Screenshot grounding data

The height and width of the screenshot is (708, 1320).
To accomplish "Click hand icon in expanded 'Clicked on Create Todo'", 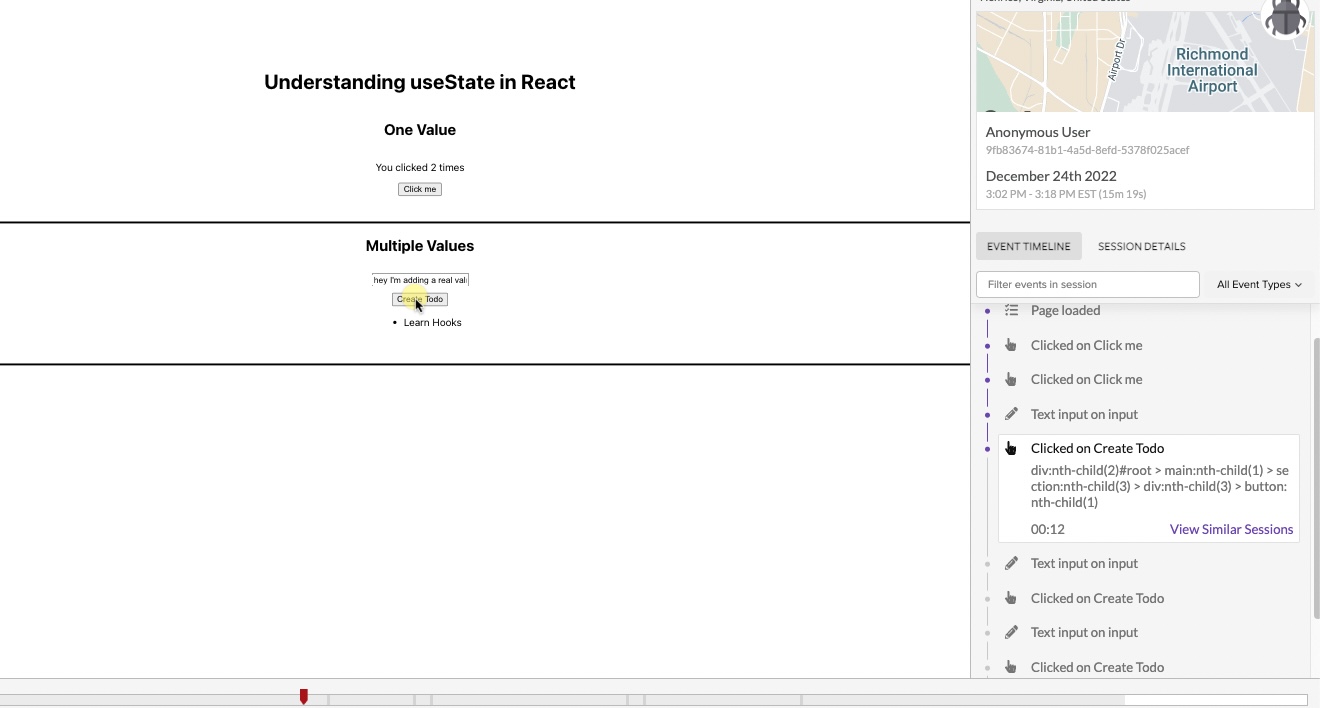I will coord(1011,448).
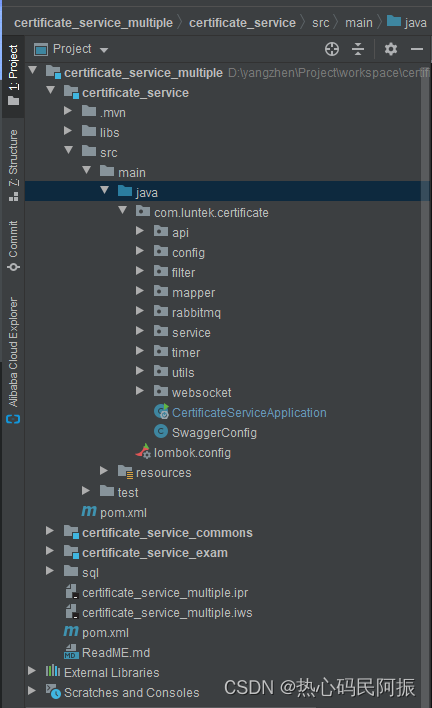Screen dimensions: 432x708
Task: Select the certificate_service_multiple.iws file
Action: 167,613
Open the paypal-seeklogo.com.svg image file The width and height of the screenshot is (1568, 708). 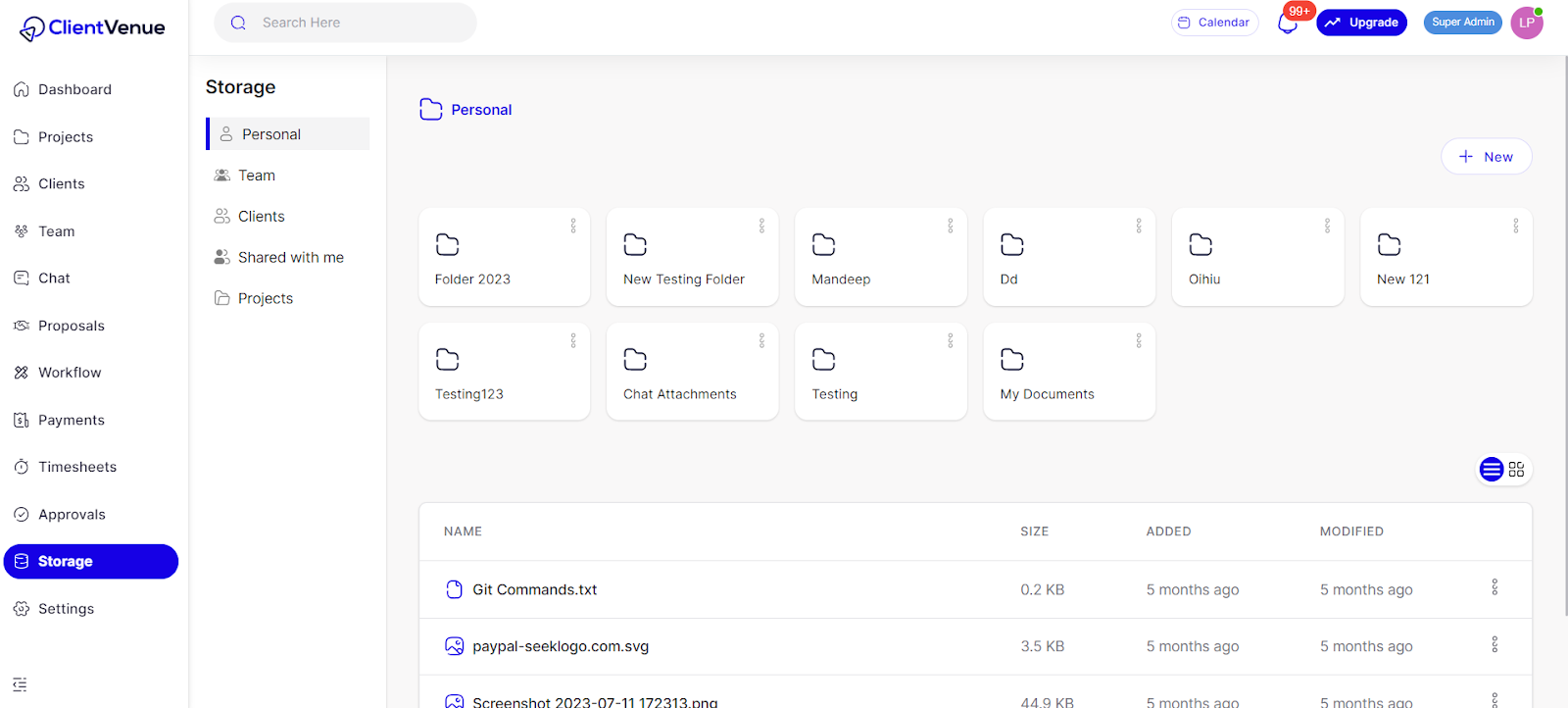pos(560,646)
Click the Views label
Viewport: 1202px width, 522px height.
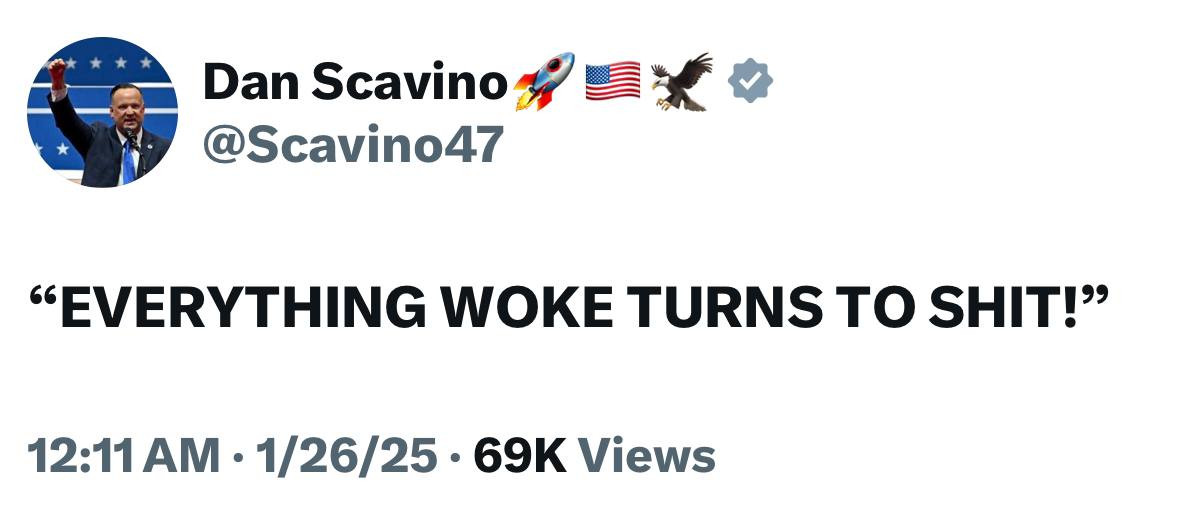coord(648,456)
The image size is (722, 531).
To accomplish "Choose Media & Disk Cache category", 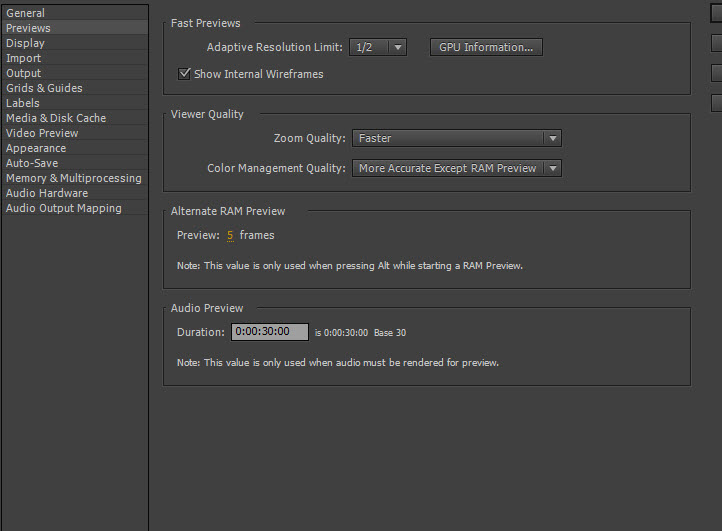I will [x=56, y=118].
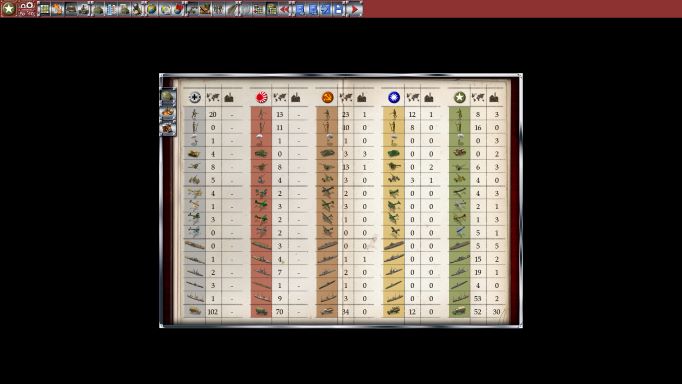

==

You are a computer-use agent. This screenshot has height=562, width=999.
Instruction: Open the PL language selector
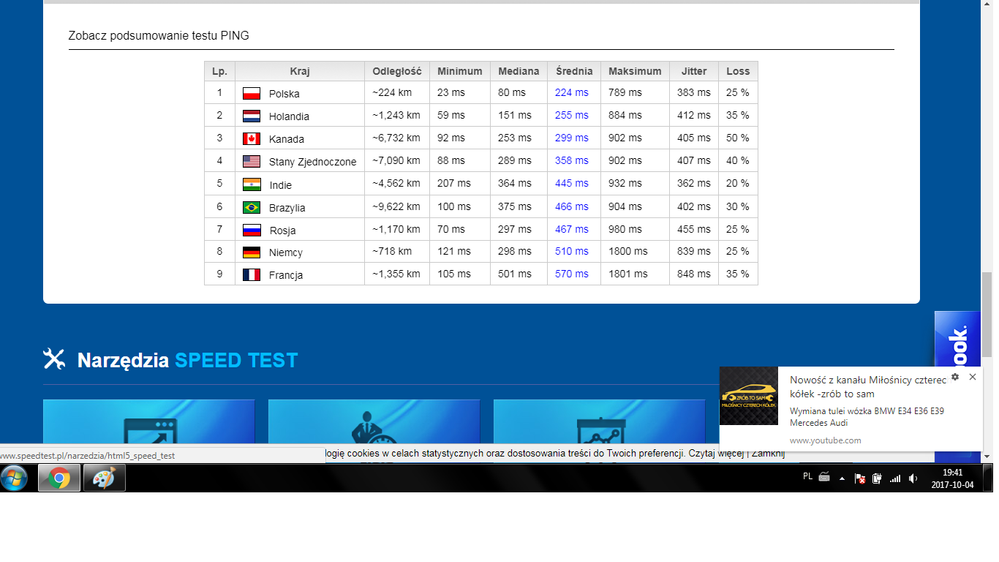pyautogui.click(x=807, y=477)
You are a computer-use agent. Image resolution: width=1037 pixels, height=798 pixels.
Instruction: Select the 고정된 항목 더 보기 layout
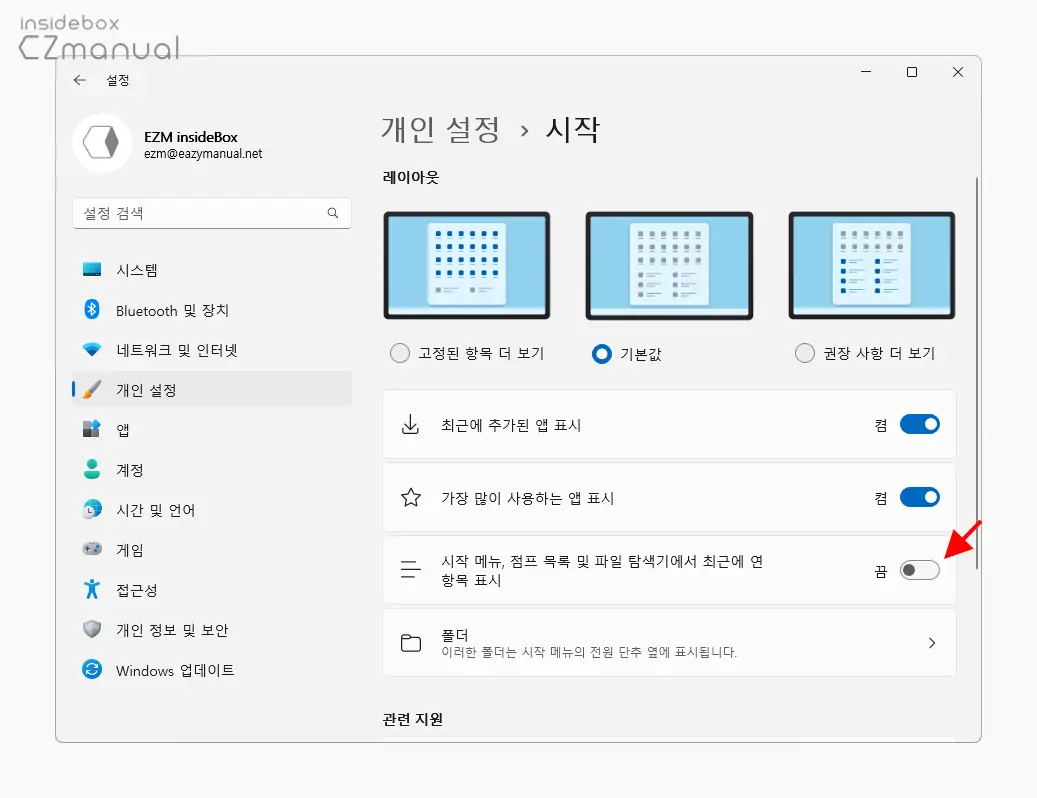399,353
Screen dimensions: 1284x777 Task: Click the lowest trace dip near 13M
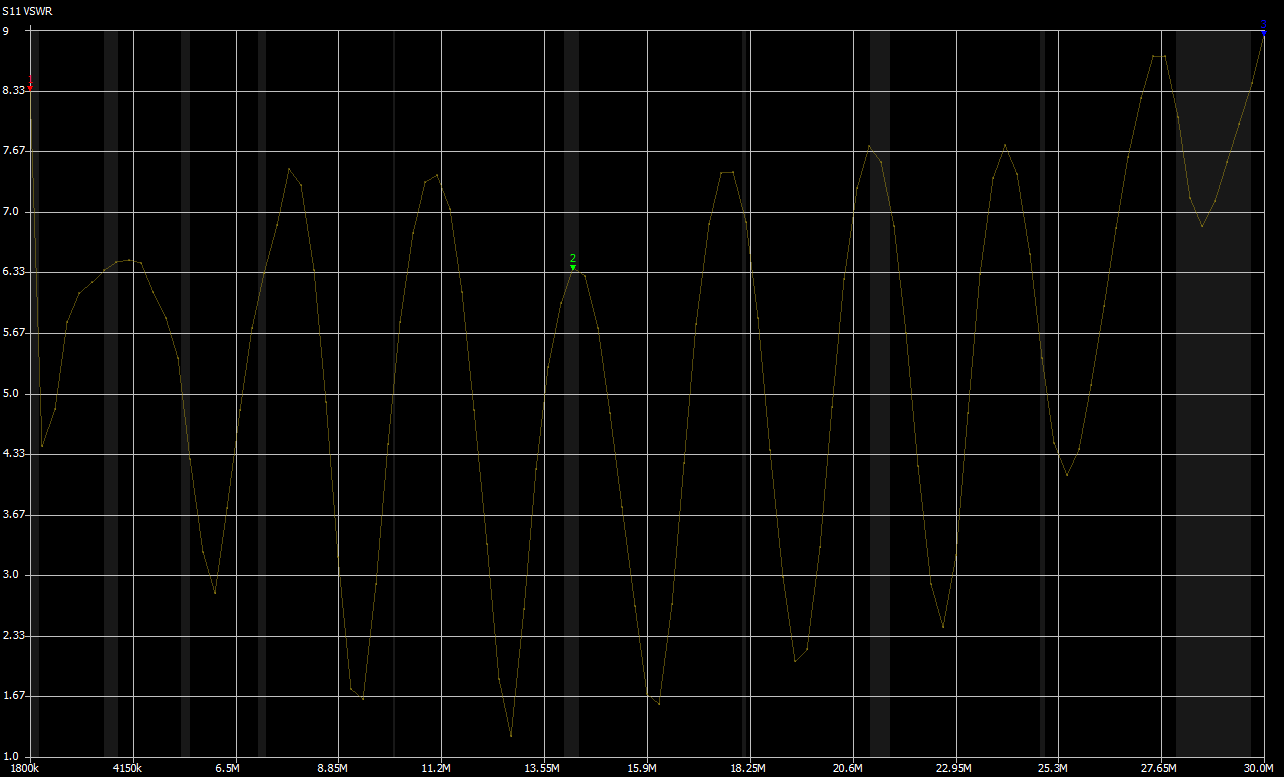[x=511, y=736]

==

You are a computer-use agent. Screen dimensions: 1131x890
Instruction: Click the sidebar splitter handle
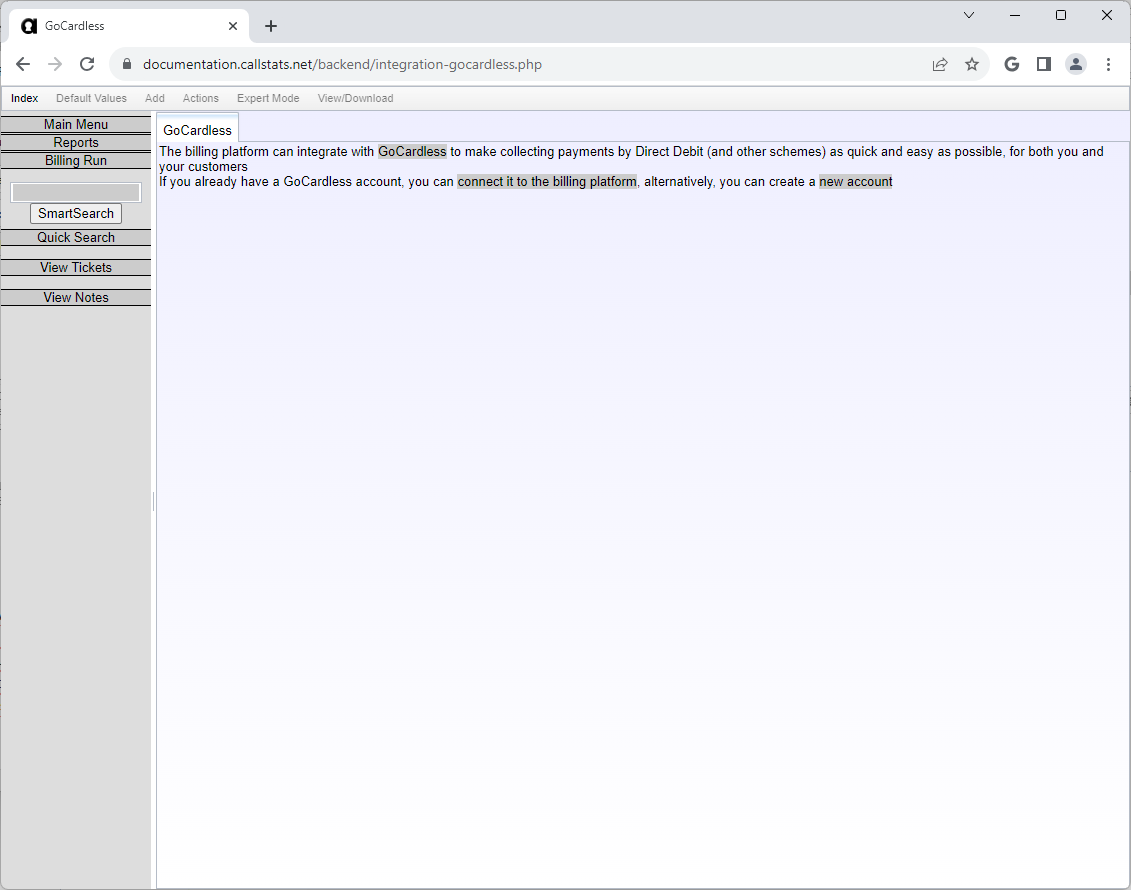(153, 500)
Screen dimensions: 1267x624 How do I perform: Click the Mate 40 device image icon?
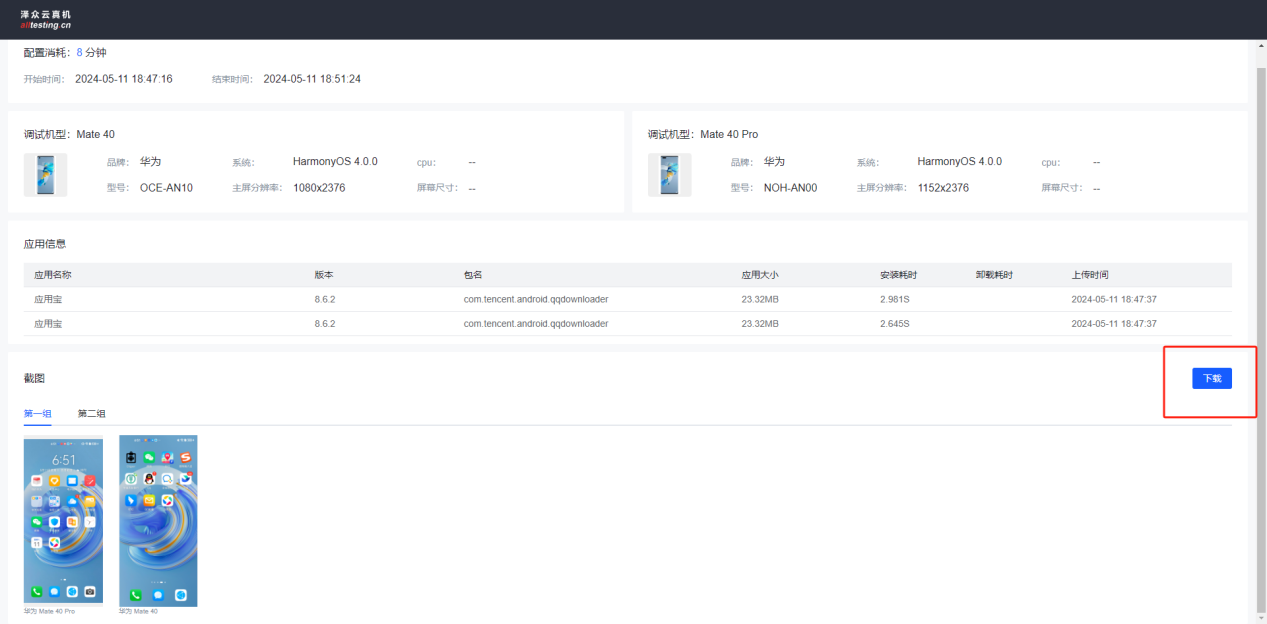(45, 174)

• _Task details_
How many lines in the data above hold the word "computer"? Answer with the number alone.

• _Written answer_
3